- From: Sylvain Galineau <sylvaing@microsoft.com>
- Date: Sat, 5 May 2012 14:47:34 +0000
- To: Lea Verou <leaverou@gmail.com>, Boris Zbarsky <bzbarsky@MIT.EDU>
- CC: "www-style@w3.org" <www-style@w3.org>
[Lea Verou:] > > On 5/5/12 16:18, Boris Zbarsky wrote: > > If we're talking about previews, then it seems like the right solution > > is to not ship prefixed stuff in final releases; just keep it in > > previews. Yes, this has come up before. Getting everyone to agree on > > this and stick to it is the hard part, given the benefits defecting > > has. And of course authors seem to be against this approach. > > > > -Boris > > > There are several issues with this: > 1. It has been mentioned in this thread that it’s against company policy > of several implementors. Are we talking about implementors who will not submit a spec for a new feature before they have released a public implementation for it? That is rather different from not putting code in a nightly/preview build if it won't make the very next upcoming release. But yes, in practice we all want our preview code to ship at some point and even without a hard policy it's much easier if 'some point' happens to be the next release! So that's how it's worked out in practice.

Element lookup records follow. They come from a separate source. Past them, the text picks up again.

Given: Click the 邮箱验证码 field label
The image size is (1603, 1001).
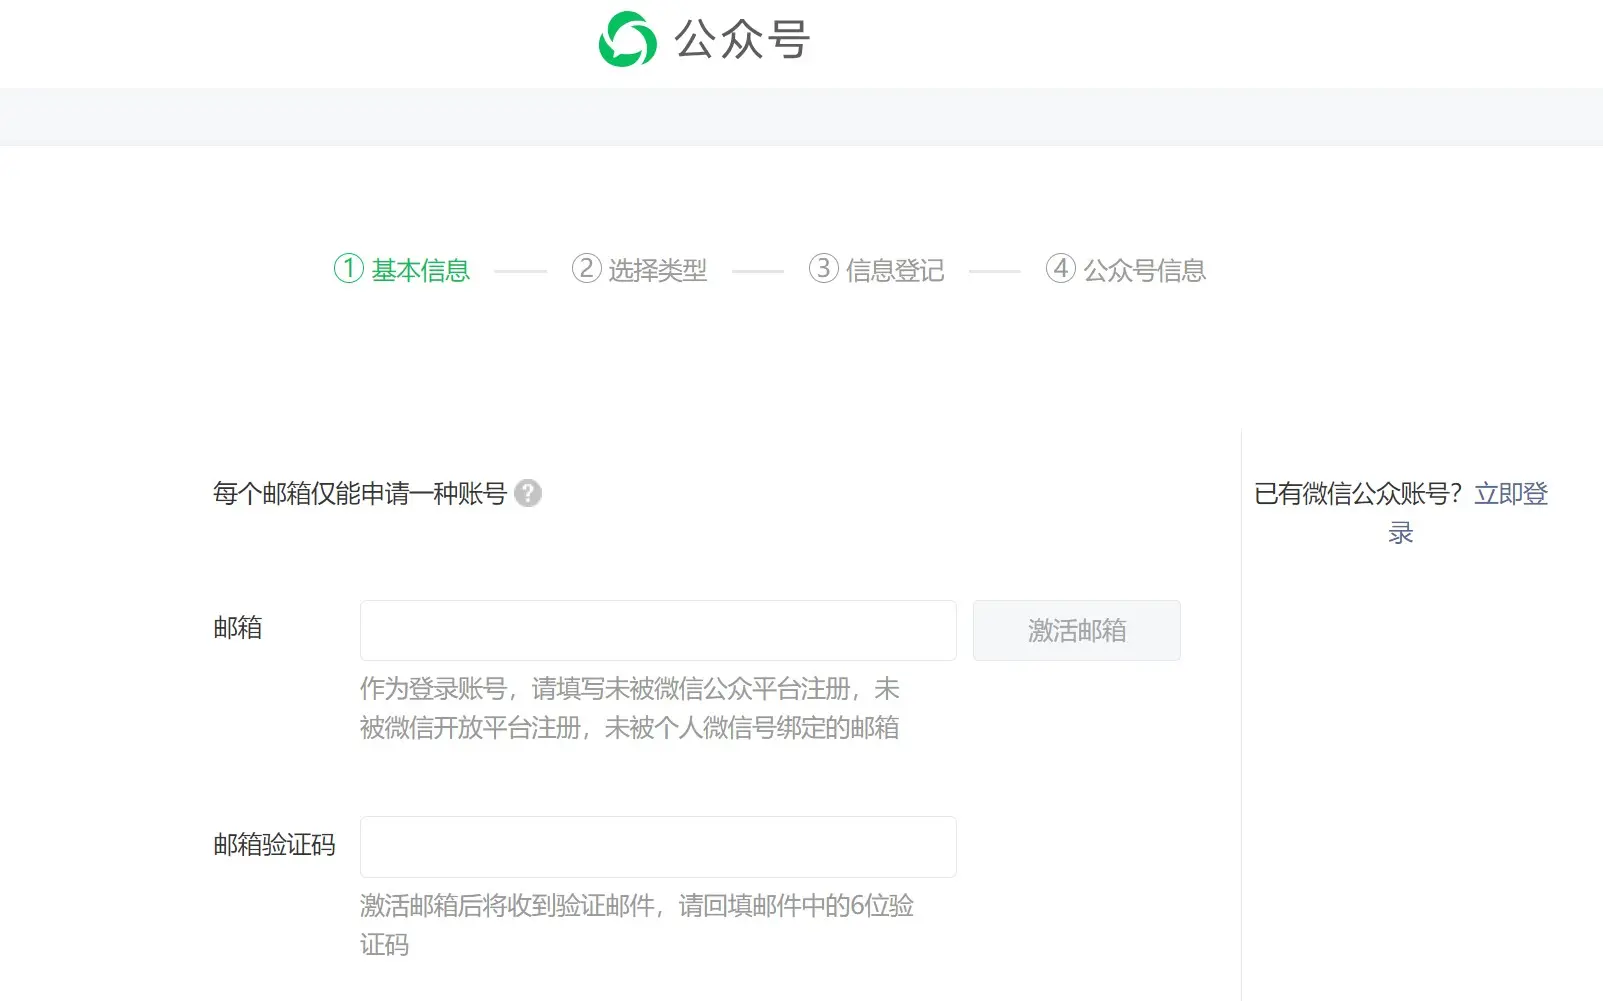Looking at the screenshot, I should coord(273,845).
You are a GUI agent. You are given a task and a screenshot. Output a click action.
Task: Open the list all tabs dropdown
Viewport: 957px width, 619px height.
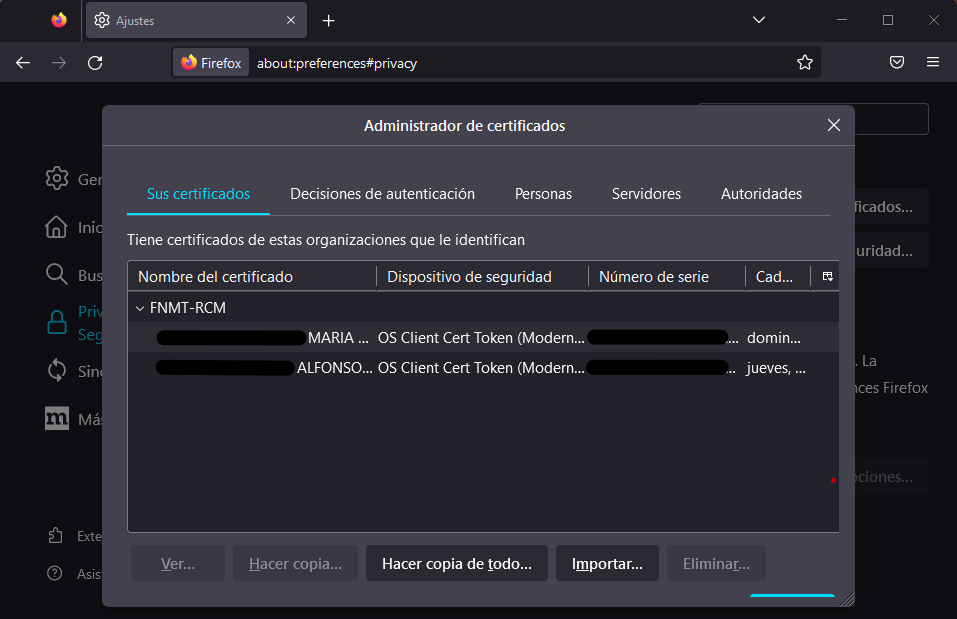(759, 20)
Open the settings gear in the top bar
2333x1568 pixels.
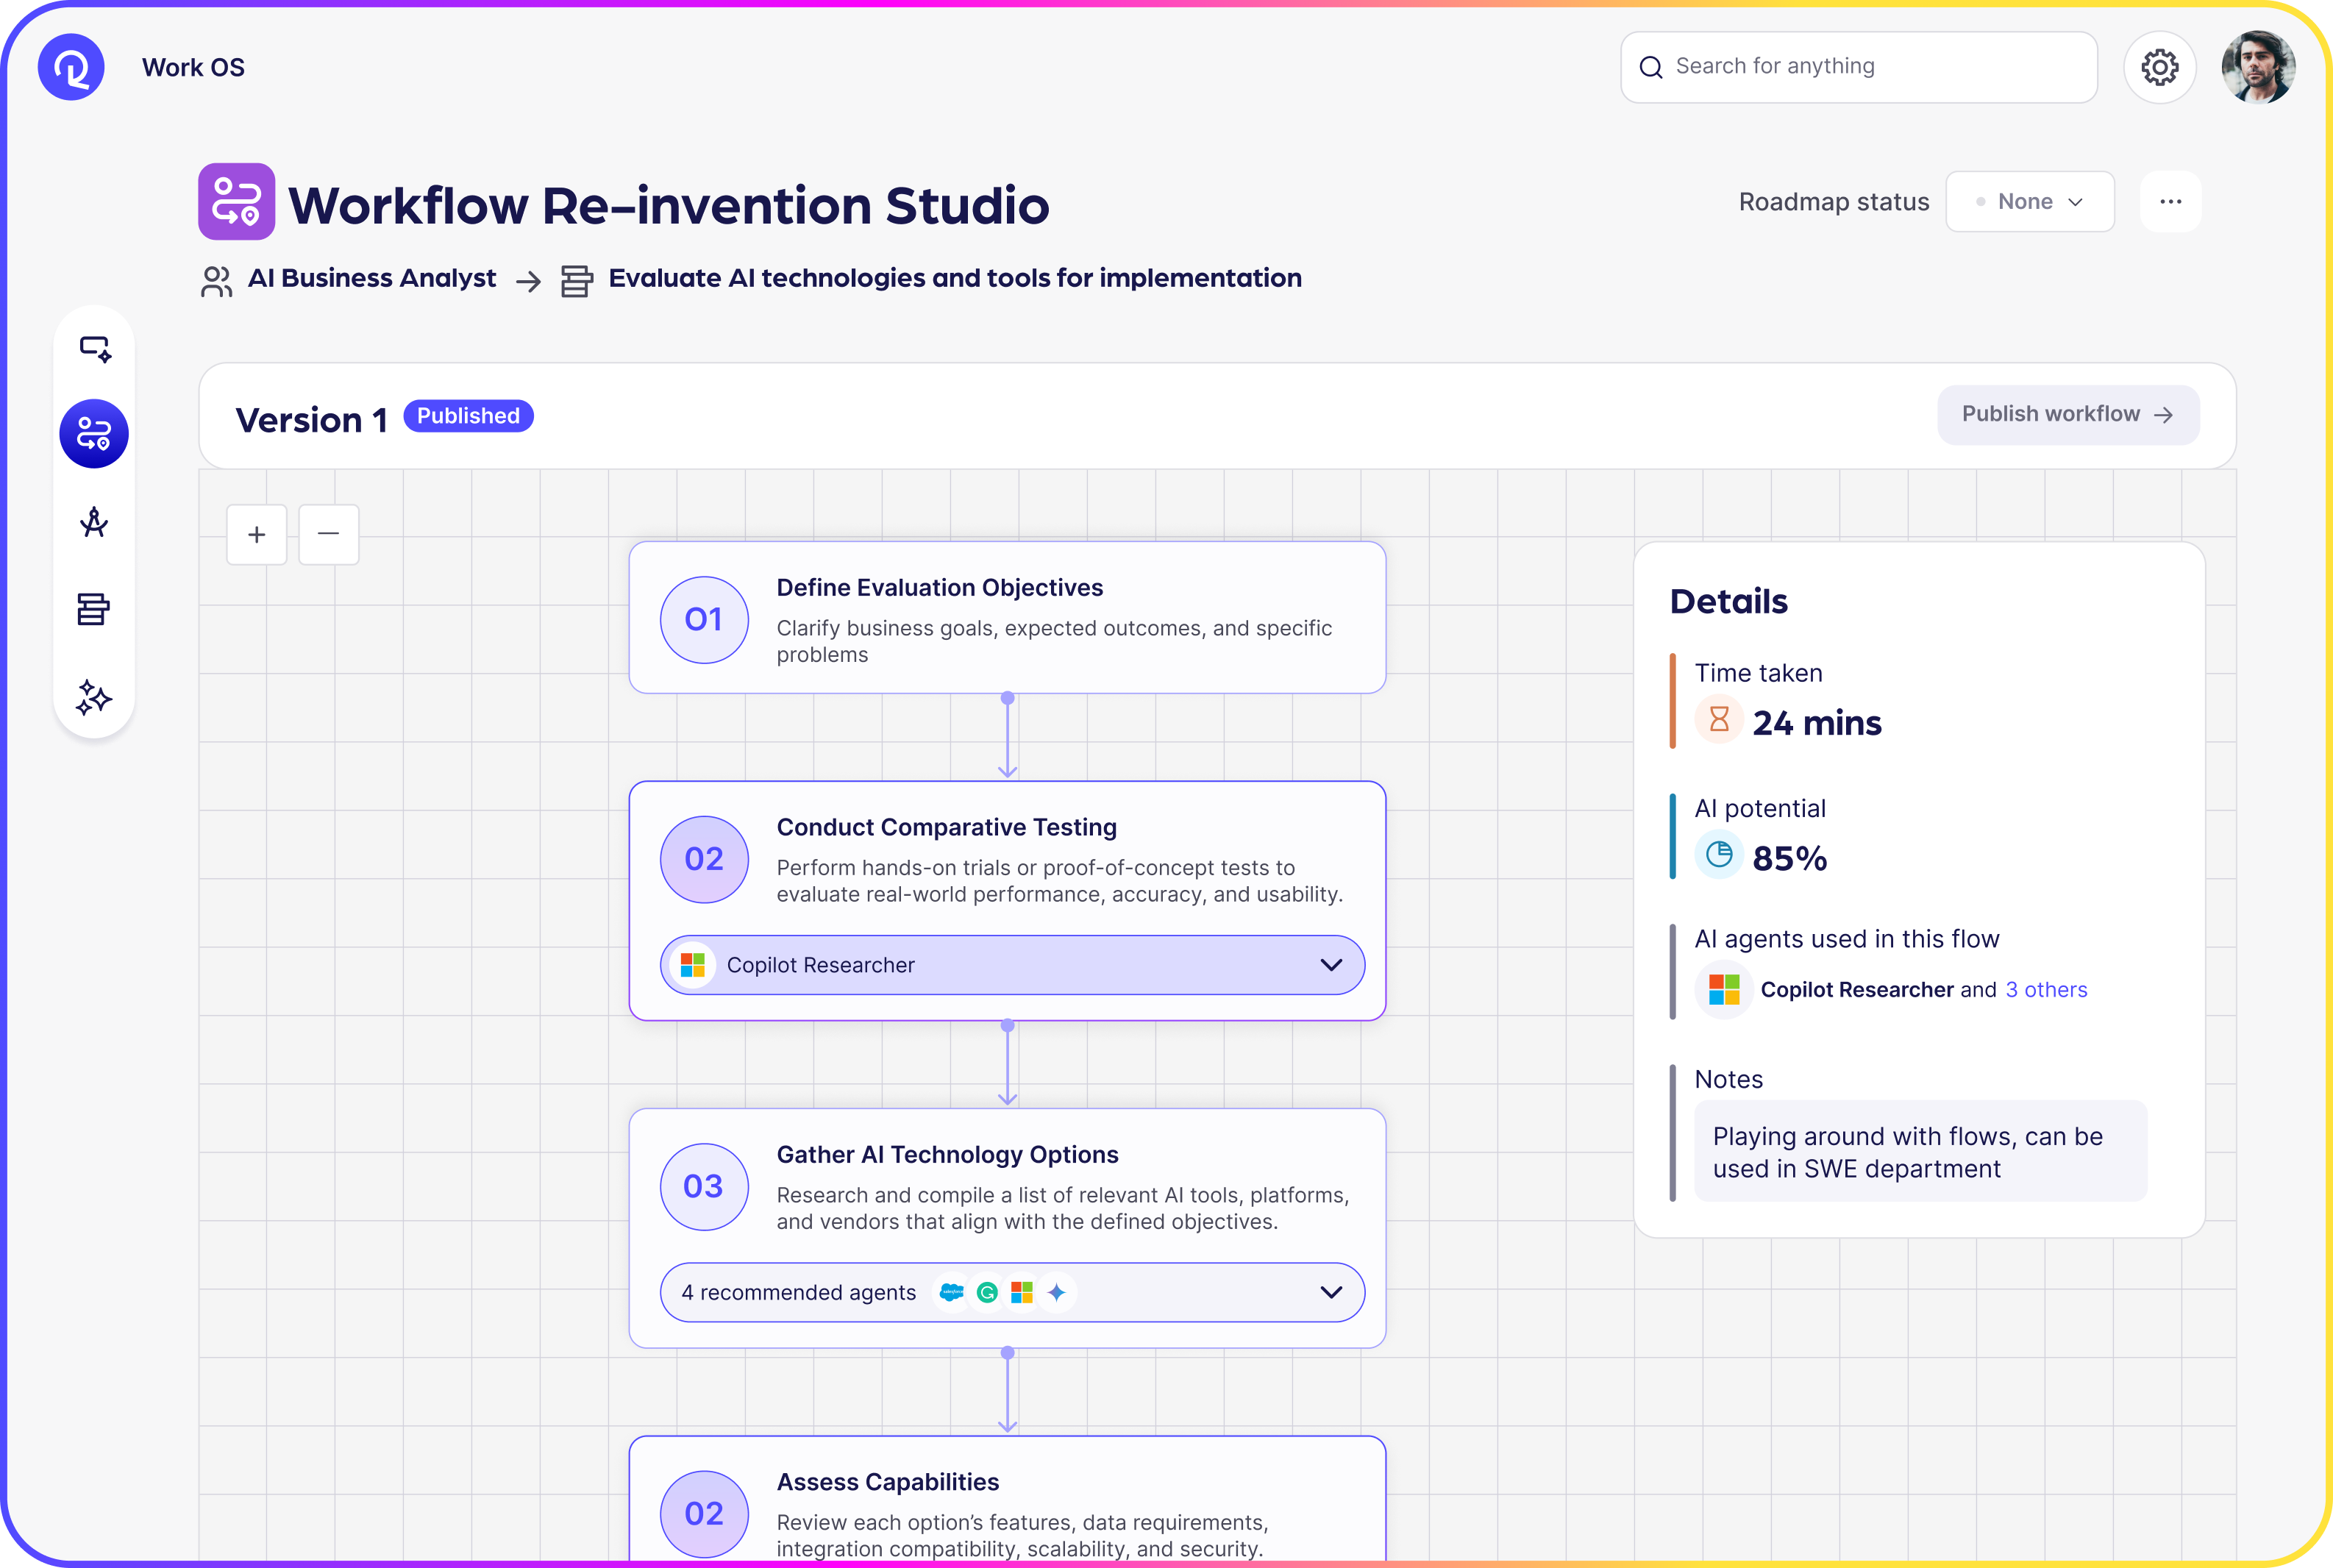click(2160, 66)
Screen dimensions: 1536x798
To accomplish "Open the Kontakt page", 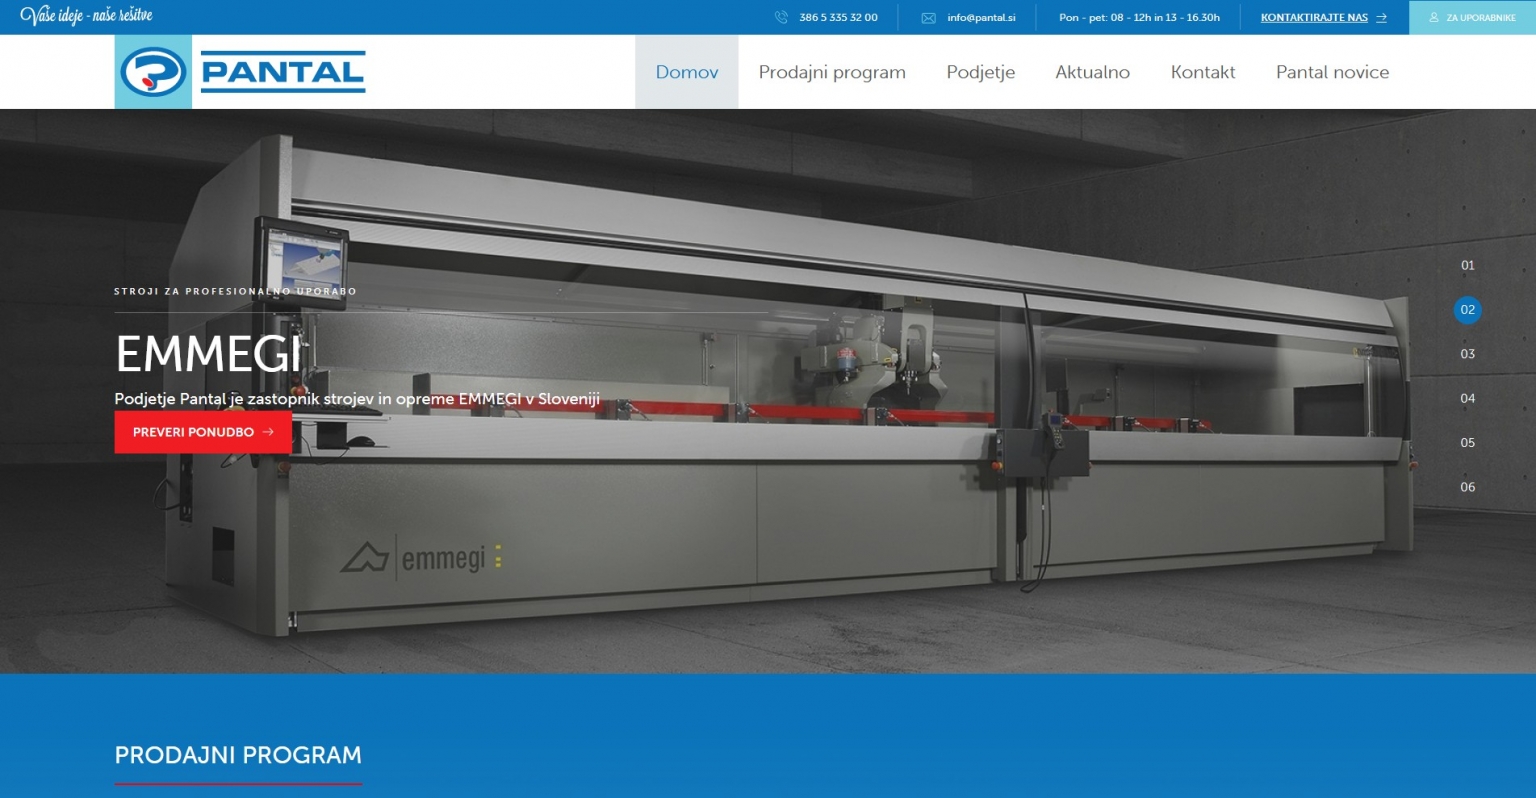I will click(1202, 72).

And I think it's fair to assume we'd all rather keep it that way. > 2. It defies the entire advantage that prefixes were supposed to bring: > Getting author input for in-development features. When the feature is > present only in a preview (or in a stable build, but behind a switch), the > volume of author feedback declines tremendously. I believe Alex Russell > has specific statistics of how big a decline we’re talking about, but I > recall it’s > 90%. This would result in specs being developed almost > blindly, detached from the reality of author needs. Do we want that? > Would love to see those numbers. I'd expect at least three factors to explain this: 1. How hard it is to get one's hands on preview/nightly builds and install them 2. The stability of these builds 3. The number of end users who run those builds. Between Chrome's Dev channel and Mozilla's Aurora builds the bar for #1 has been substantially lowered. #2 has improved significantly as well, quite possibly as a result of #1. #3 is of course the overwhelming factor though. Web developers will naturally focus most of their time on what they can deploy to the end-user. Last, these features are one of the ways browser releases compete with each other. As a browser rep I obviously value this i.e. if the process was such that I were forced to give developers substantially fewer tools than they ask for and that I can deliver then I'd strenuously argue for the process to change.